Drafting this legislation makes for good domestic politics and will help Obama as he travels to Canada for the G20 summit, our correspondent said.
Mike Konczal, an economist, told Al Jazeera the proposed reforms offer little protection to prevent another global financial crisis.
"We're going to keep the mega banks in power; we're going to have the six largest banks that are still very global varying every business line," he said.
"We did not separate out the derivatives dealers from the major banks in a way that would actually force them to compete against each other.
"In that sense we're still going to have a financial sector that looks very much like 2006 and that's a very dangerous financial sector. Therefore, it's not clear necessarily, that we won't have another crisis in a decade."
The new legislation marks the first major attempt to regulate the over-the-counter derivatives market, which is valued at $615 trillion.
Derivatives are contracts whose value is derived from stocks, commodities, bonds or even specific events such as the weather.
"Washington wants to set the expectations so low in that whatever victory is achieved they can declare that a win over Wall Street for Main Street"
Shahien Nasiripour, business reporter
The murky market in these contracts has been blamed for making the global recession worse, because banks from all over the world bought financial products derived from the US mortgage market.
These investments, which were supposed to be safe, turned out to be almost worthless.
Large investment operations, such as Goldman Sachs and JP Morgan Chase, will have to separate some of their profitable derivatives trading operations from traditional banking activities.
This separation was designed to protect depositors and the government from having to pay for risky derivatives bets.
The new rules also demand a greater separation between traditional banks and hedge funds.
Rating agencies such as Moody's, and Finch, could face major changes to their business models as a result of regulations.
Agencies have been criticised for conflict of interest violations because they have rated and assesed the same firms who hire them.
Our correspondent in Washington said that legislators, especially many Republicans who often oppose government regulation of business, did not want to vote against the bill.
"I think politicans are riding, surfing, on a wave of anger against Wall Street, against the bailout.

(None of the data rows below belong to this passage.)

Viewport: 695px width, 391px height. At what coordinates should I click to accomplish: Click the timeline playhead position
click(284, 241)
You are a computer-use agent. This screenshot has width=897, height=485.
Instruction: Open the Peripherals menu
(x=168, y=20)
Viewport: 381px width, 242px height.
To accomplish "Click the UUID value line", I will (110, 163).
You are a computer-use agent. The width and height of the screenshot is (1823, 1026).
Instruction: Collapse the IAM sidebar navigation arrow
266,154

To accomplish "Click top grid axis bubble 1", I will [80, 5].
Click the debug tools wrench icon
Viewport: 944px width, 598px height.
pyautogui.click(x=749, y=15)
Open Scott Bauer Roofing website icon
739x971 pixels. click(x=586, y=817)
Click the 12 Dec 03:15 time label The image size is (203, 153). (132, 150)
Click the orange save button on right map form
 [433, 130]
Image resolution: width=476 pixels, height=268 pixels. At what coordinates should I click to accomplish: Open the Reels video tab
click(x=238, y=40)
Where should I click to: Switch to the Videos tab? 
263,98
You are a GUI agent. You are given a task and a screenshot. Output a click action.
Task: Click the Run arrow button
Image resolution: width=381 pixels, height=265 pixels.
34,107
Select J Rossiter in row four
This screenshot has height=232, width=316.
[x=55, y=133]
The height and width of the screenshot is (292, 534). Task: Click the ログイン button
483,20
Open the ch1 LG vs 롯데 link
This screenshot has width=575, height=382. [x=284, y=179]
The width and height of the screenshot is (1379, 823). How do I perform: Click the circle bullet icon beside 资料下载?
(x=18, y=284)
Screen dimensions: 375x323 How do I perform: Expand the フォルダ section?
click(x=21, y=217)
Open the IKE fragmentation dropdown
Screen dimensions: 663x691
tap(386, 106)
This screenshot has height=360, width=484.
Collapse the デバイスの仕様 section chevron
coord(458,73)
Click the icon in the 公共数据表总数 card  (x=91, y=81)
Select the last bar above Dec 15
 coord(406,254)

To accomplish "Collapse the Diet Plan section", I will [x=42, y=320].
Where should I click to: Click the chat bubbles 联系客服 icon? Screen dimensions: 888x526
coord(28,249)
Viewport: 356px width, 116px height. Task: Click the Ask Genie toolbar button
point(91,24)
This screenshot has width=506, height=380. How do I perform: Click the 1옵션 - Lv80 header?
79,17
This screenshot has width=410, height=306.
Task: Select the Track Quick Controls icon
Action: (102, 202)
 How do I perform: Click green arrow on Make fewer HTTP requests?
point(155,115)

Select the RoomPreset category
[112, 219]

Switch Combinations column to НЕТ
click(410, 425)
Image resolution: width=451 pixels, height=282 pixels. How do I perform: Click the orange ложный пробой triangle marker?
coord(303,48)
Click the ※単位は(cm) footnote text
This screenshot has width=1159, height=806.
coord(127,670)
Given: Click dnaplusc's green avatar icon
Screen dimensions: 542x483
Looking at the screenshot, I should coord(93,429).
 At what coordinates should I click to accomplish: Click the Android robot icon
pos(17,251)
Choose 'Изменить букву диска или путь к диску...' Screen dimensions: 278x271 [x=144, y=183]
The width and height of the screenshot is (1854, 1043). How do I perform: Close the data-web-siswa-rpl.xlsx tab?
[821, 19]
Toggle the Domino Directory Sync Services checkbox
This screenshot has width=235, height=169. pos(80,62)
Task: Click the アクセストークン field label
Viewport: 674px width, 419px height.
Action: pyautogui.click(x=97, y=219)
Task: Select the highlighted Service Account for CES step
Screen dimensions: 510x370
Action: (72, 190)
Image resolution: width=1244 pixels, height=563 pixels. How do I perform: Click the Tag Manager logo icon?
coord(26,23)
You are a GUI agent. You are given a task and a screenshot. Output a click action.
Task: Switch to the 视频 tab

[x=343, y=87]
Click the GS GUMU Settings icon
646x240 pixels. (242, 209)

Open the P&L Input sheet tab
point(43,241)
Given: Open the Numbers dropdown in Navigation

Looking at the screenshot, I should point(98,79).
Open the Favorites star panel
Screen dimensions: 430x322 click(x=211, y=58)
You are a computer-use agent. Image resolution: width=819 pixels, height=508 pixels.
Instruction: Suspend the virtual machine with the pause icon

People from across the spectrum, right and left, are angry about what happened."
|Obama's advisers are hoping the reforms will boost poll numbers ahead of elections [EPA]
The bill includes the creation of a new a consumer financial-protection bureau which will police banks and financial services companies for credit-card and mortgage lending abuses.
While polling numbers for Barack Obama, the US president, have been down recently, his advisers are hoping the financial overhaul will lead to a boost in his popularity ahead of congressional elections in November.
Shahien Nasiripour, a business reporter for the Huffington Post, a news website, told Al Jazeera: "Washington wants to set the expectations so low in that whatever victory is achieved they can declare that a win over Wall Street for Main Street."
"It's a way to give folks across the country some kind of a win even if it's an artificial win over the big bankers on Wall Street for causing the worst financial crisis in the country since the Great Depression," he said.
"The Obama administration has elections to win and there is one coming in November, two years after the financial crisis hit its apex in September 2008, and they had to get a bill done in time for that election.
"Otherwise Republicans would paint them as the party that was unable to reign in Wall Street for two years after the financial crisis."